Côté polytechniciens, ceux que j’ai connus m’ont appris que ce genre de discours sur « la race des chefs » n’était pas nouveau et que seuls y croyaient ceux qui voulaient bien y croire, heureusement loin de faire l’unanimité. Mais certains contemporains d’Alexis Carrel (même si, à ma connaissance, il n’a jamais fait de discours devant un auditoire de Polytechniciens) ont développé des thèses comparables dans les années 30 : il fallait régénérer la France, la classe politique en était incapable et devait céder la place à un gouvernement de technocrates. Tout naturellement, certains sont devenus ministres des gouvernements de Vichy, et non des moindres : Jean Berthelot, ministre des Travaux Publics, Jean Bichelonne, ministre de l’industrie, partisan jusqu’à la fin d’une coopération renforcée et d’une intégration avec l’Allemagne.

Mais n’oublions pas que de très nombreux Polytechniciens sont entrés dans la Résistance, je citerai l’un des plus emblématiques, André Boulloche.

Rien de nouveau sous le soleil, ou pas grand-chose. Ne nous laissons pas obnubiler par le rôle donné, à tort, aux nouvelles technologies. Est-ce que l’histoire se répète ? Non, bien sûr. Mais il faut prendre Laurent Alexandre au sérieux. A l’heure où l’on débat du rôle des élites, je vois au moins trois idées à retenir pour nous éviter de rentrer dans un futur sinistre (du moins je le vois comme tel) qui serait dominé par une intelligence artificielle dictatoriale.

Tout d’abord nul n’est entièrement conditionné par ses origines, sa classe sociale, sa plus ou moins grande réussite dans ses études. C’est la diversité même des personnes, de leur vie, qui montre combien ce pseudo-déterminisme est erroné.

Ensuite nul ne devrait prétendre s’être « fait soi-même ». Bien sûr nous croisons des individus qui prétendent avoir réussi à la force du poignet, par leur travail et leur succès intellectuel ou artistique. Ne les croyez pas, ils se vantent ou bien ils s’illusionnent : même ceux-ci doivent beaucoup à leurs parents, leurs proches, leurs enseignants, leurs réseaux d’influence et les aides de toute sorte.

Enfin, nul ne devrait se contenter de vivre dans « l’entre soi » de son cercle proche de relations, avec les mêmes conditions de vie, et partageant le même type de divertissements, de rencontres, de voyages, et aussi d’idées et de préjugés.

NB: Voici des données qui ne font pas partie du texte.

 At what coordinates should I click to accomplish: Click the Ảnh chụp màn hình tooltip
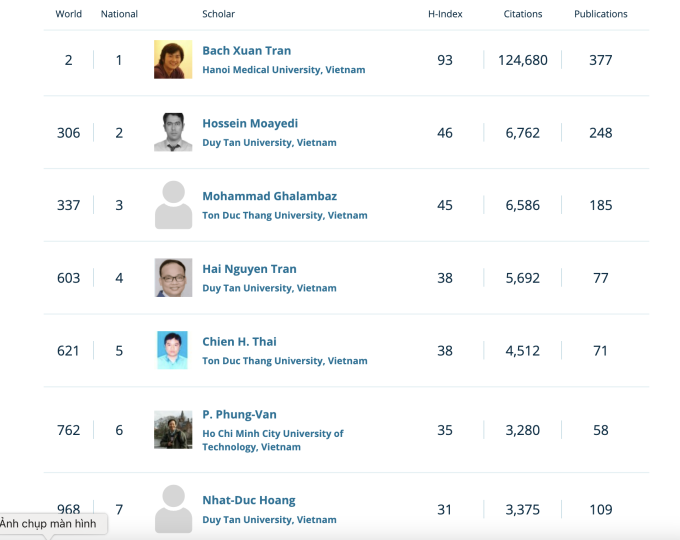coord(50,524)
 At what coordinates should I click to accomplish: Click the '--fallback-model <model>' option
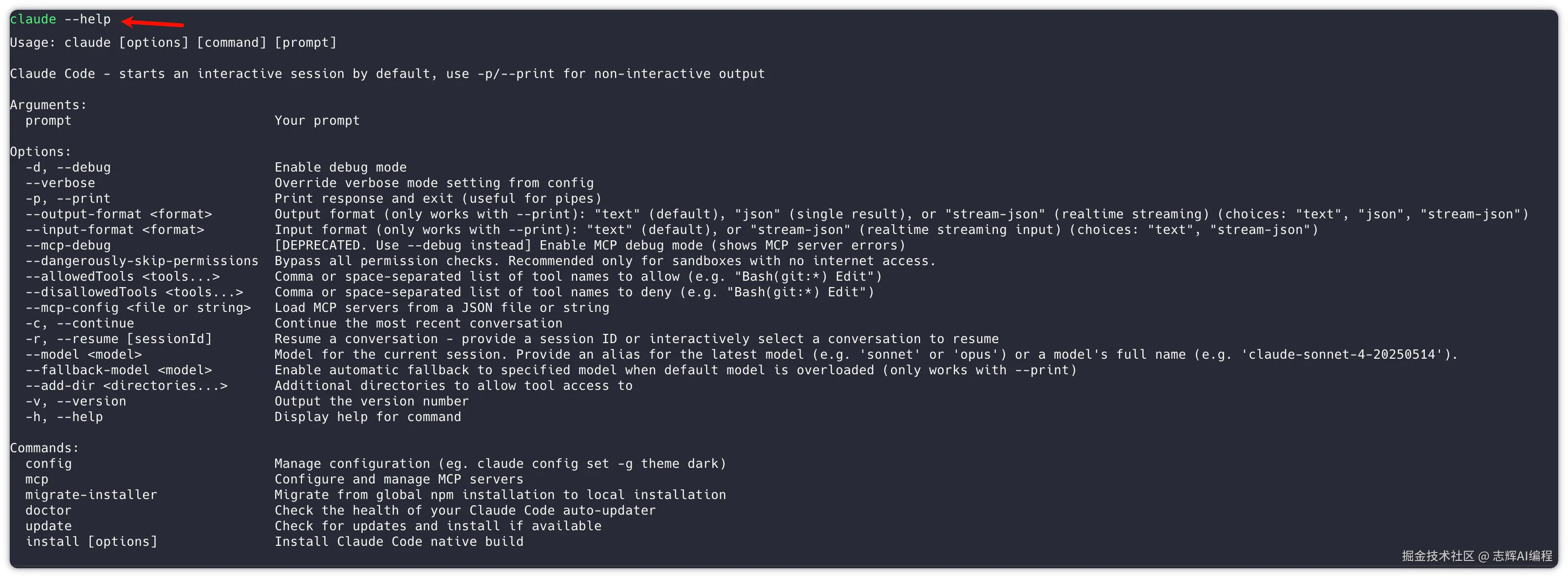(119, 370)
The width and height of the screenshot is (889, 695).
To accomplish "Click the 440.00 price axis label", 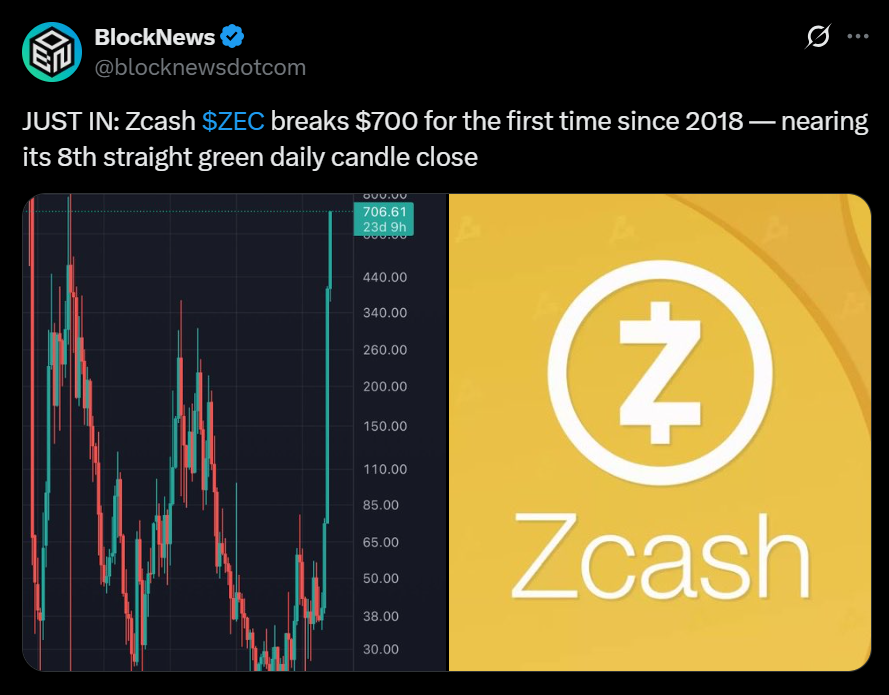I will [385, 277].
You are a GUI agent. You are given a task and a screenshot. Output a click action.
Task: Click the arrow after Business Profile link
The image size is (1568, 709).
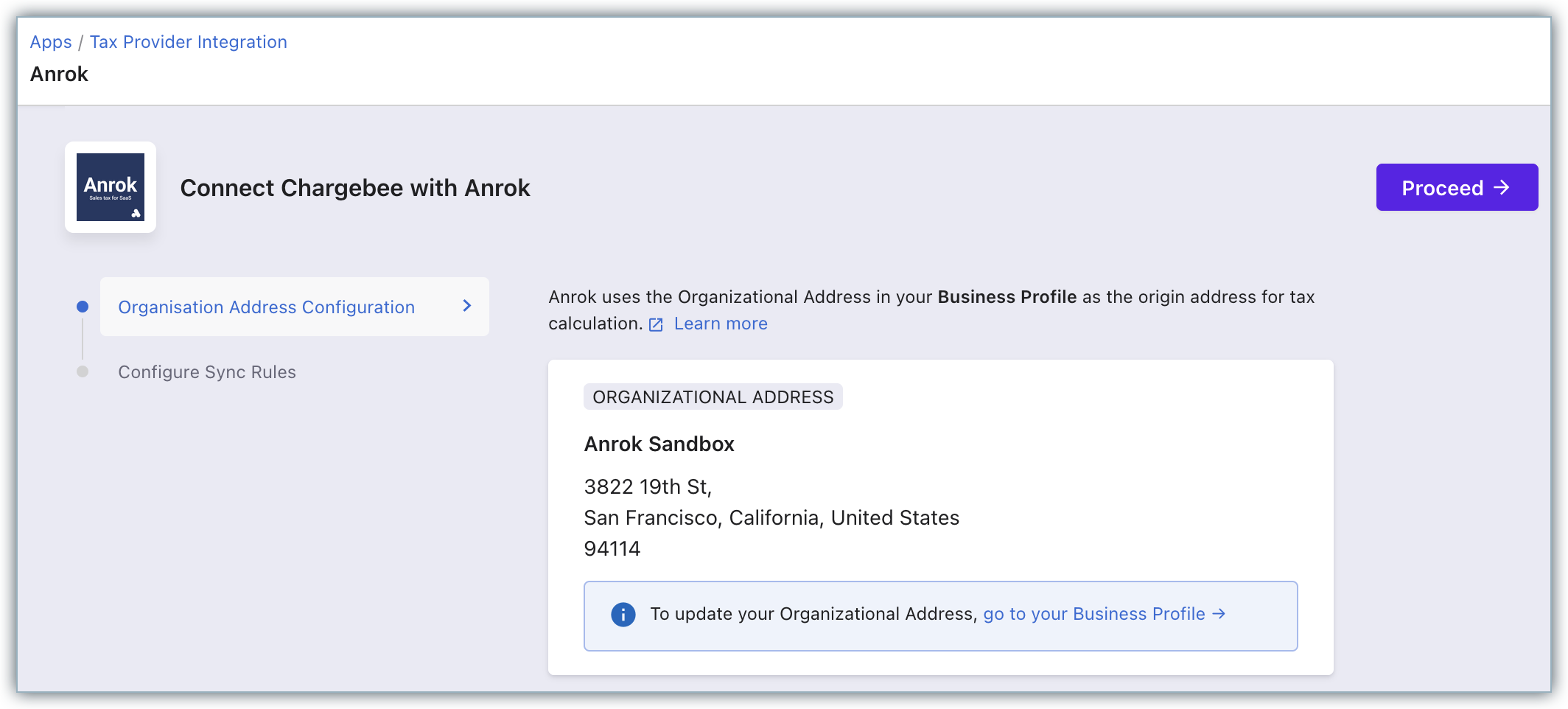click(x=1219, y=614)
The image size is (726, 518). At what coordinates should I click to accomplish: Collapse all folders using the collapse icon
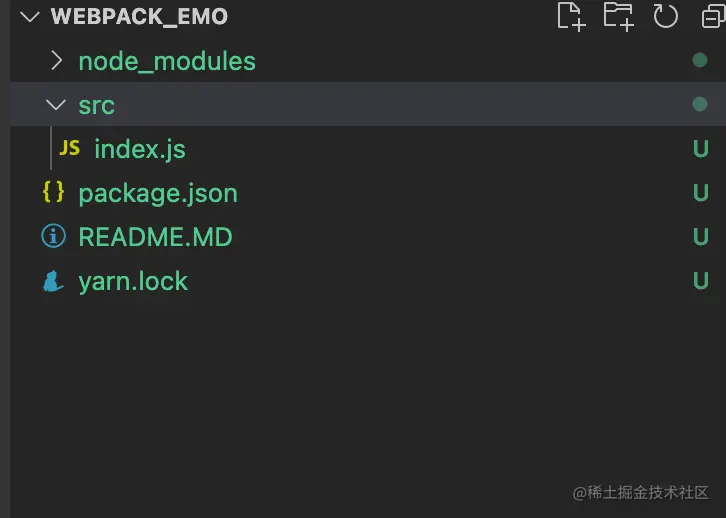[713, 18]
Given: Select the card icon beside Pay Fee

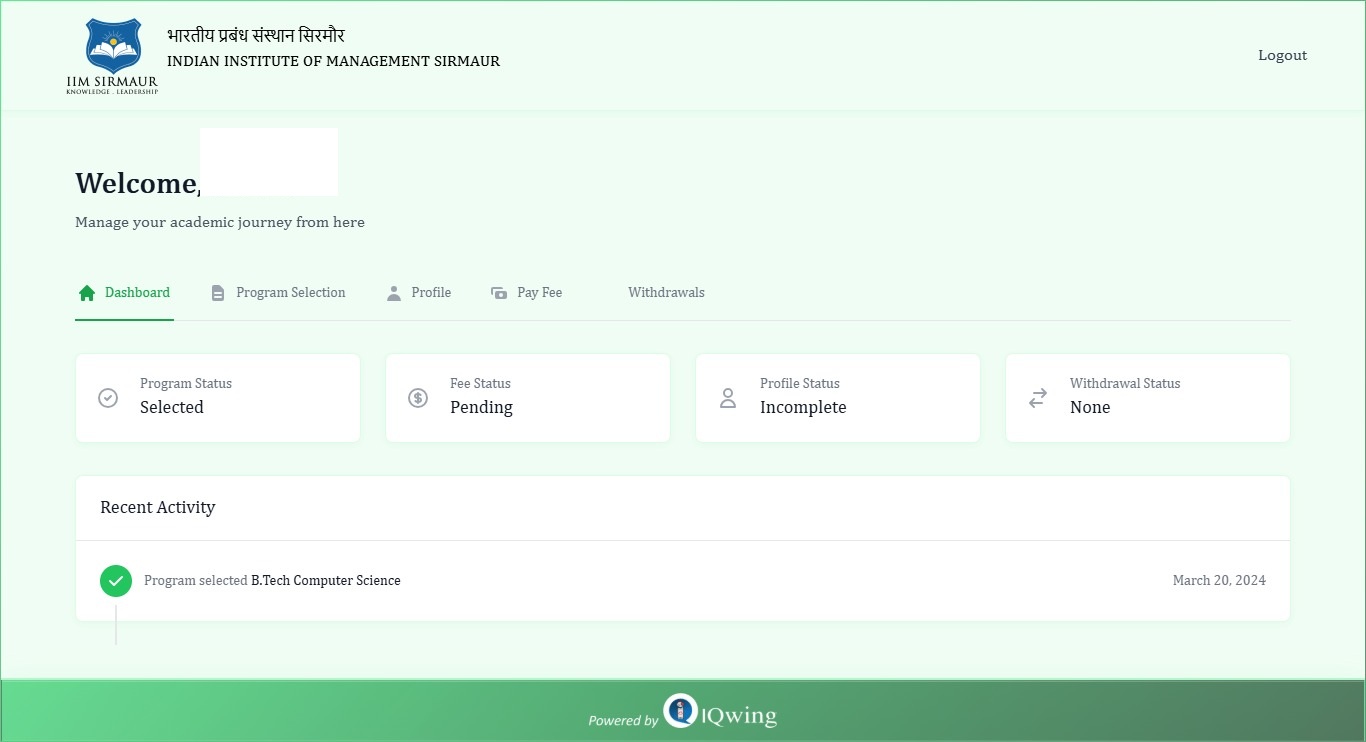Looking at the screenshot, I should point(498,292).
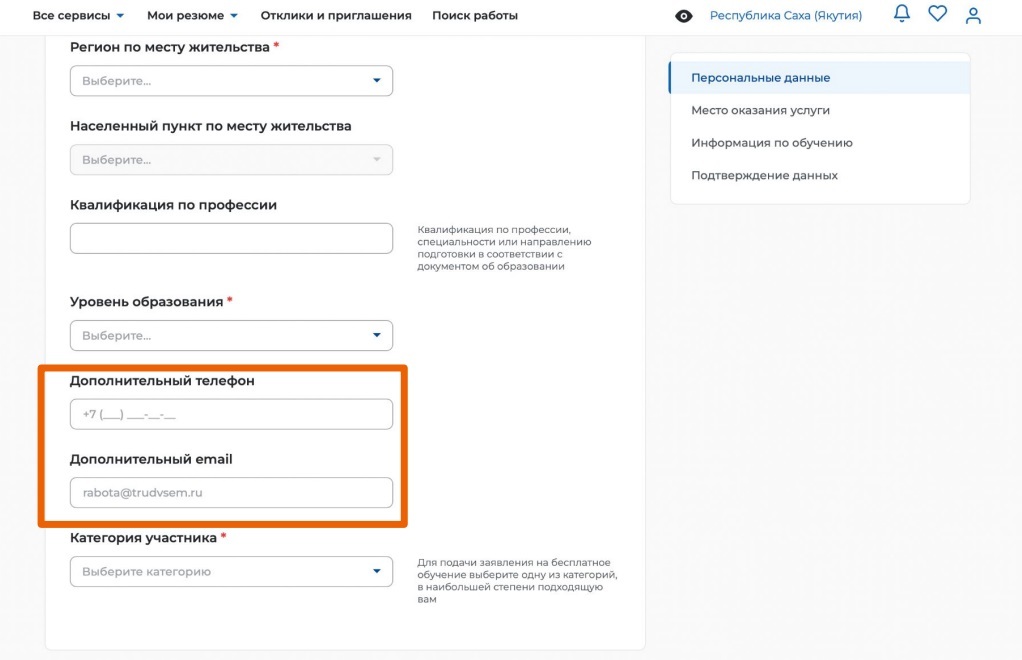
Task: Open the user profile icon
Action: pos(973,15)
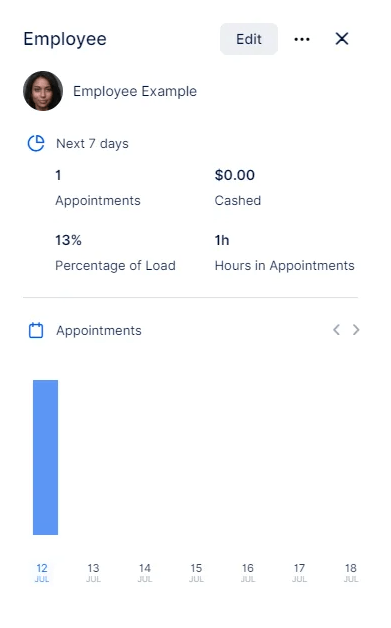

De tous ces préceptes, de toutes ces « lignes directrices » de vie, cette dernière est peut-être la plus difficile à remplir. Ce n’est pas le progrès des sciences ni même l’intelligence artificielle qui dressent des obstacles, c’est l’évolution même de notre vie sociale. Au niveau de notre cadre de vie : les quartiers où nous habitons sont de plus en plus « typés » (pour les riches, les classes moyennes, les pauvres), connaissent de moins en moins la mixité. Et nous subissons l’envahissement des réseaux sociaux qui nous font rechercher tout ce qui nous plaît, nous intéresse et ressemble à ce que nous voudrions lire ou entendre. Raison de plus pour résister devant cette uniformisation des systèmes de pensée.

Bref, nul ne peut être remplacé par un système d’intelligence artificielle, algorithmique, neuronal ou tout ce que l’on veut car nul ne peut être réduit à un type ou un prototype d’individu substituable ou inutiles comme le prétend Laurent Alexandre. Il faut, malgré les difficultés et les apparences, s’attacher à démentir les thèses de Laurent Alexandre. C’est un combat prioritaire.